Saved data entries:

_ _ _ _

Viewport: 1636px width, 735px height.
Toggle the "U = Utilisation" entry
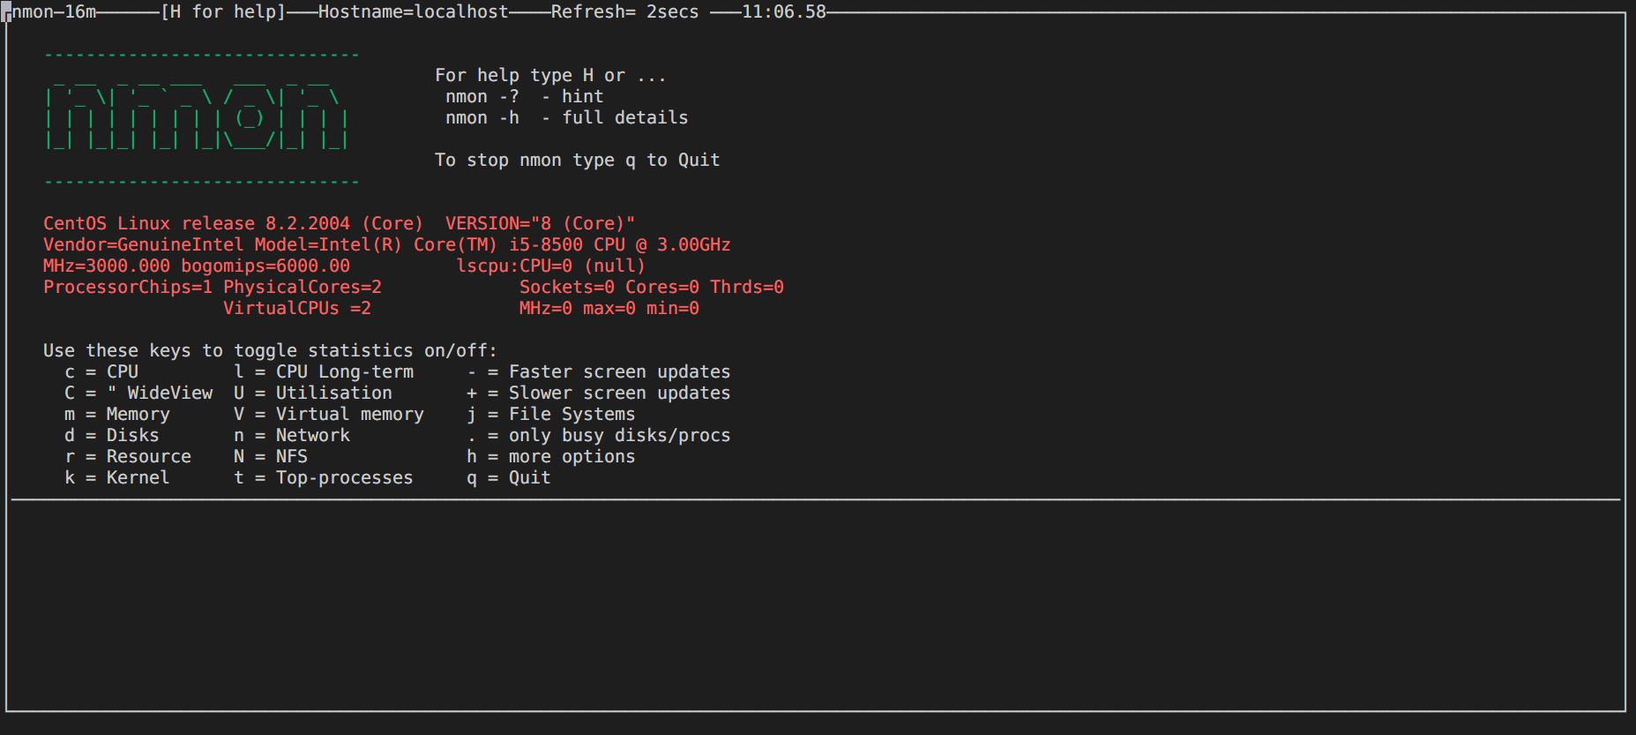[313, 394]
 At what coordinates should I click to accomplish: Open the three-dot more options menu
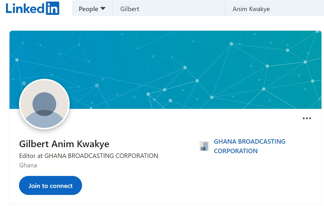point(307,118)
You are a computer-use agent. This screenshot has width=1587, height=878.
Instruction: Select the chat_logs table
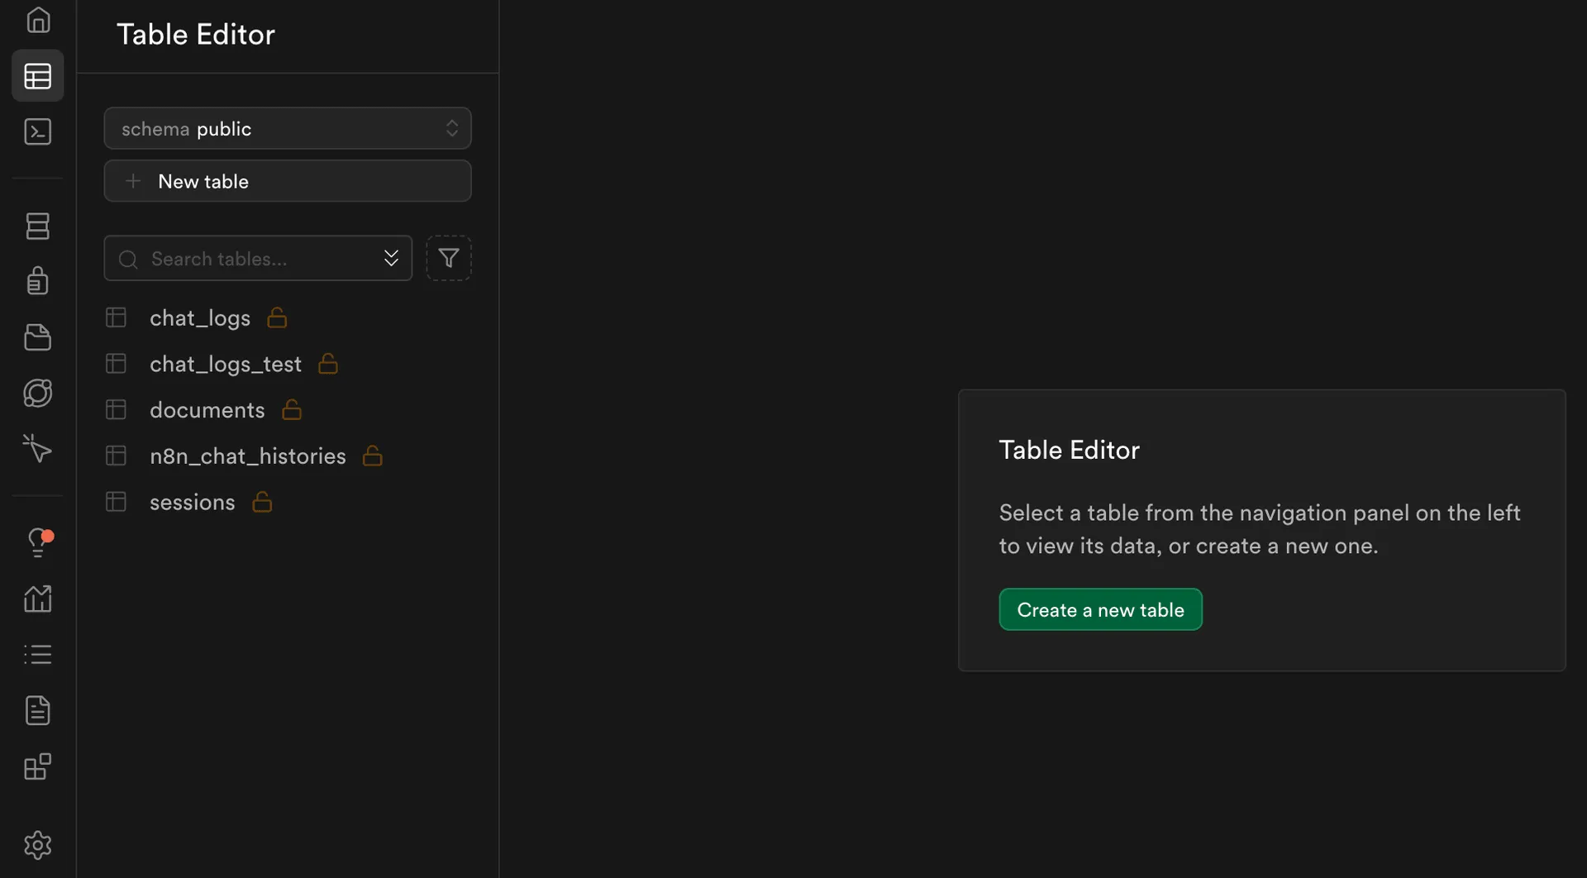(200, 318)
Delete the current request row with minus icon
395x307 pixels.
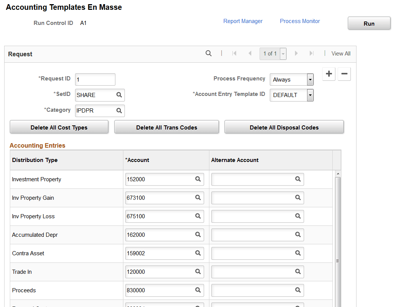(x=344, y=74)
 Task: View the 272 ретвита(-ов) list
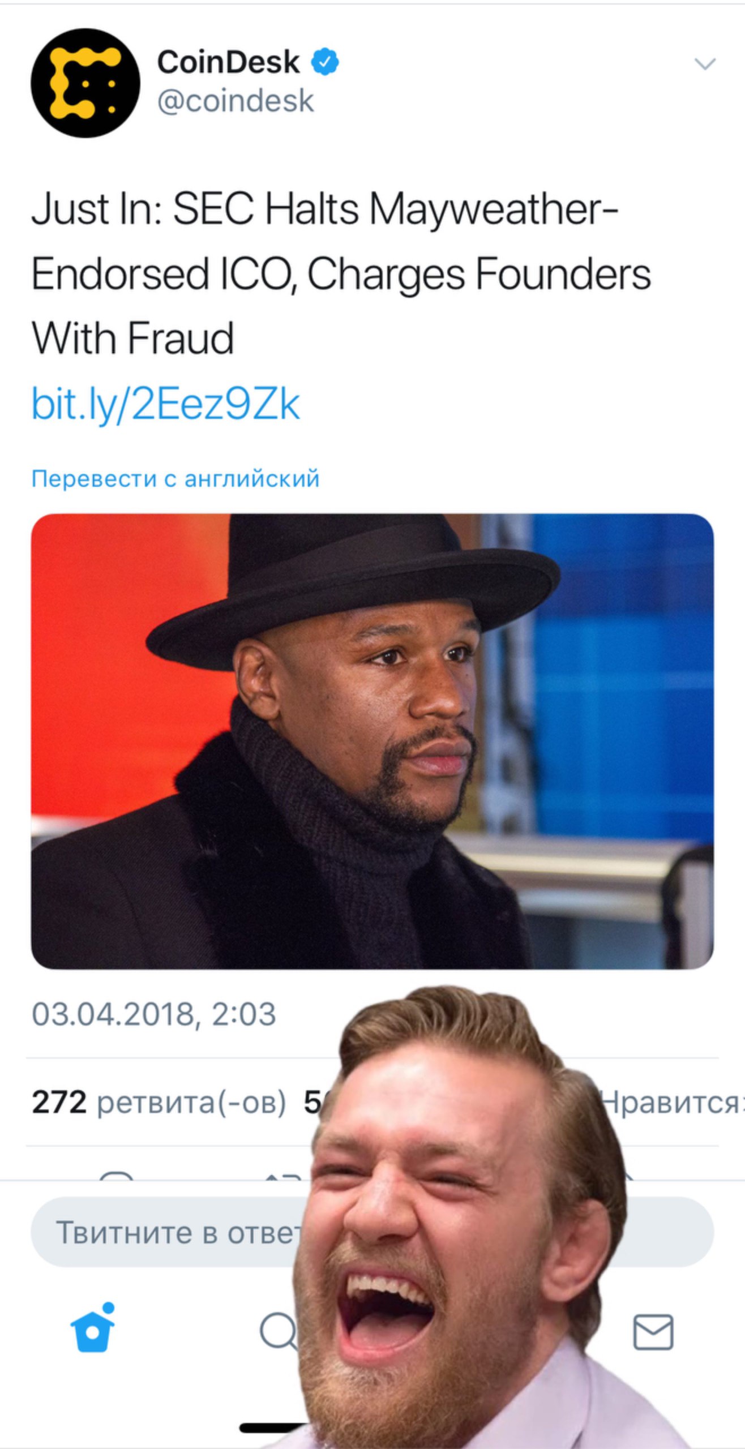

_ _ _ _

Set down exactly, line for line, the data from the line that contains "You are a computer-use" through its last line, keeping pictures out.

→ OUTPUT FOR THIS EXERCISE:
You are a computer-use agent. This screenshot has width=1587, height=878.
Instruction: Select the chat_logs table
(200, 318)
Delete the current request row with minus icon
395x307 pixels.
(x=344, y=74)
 Task: View the 272 ретвита(-ов) list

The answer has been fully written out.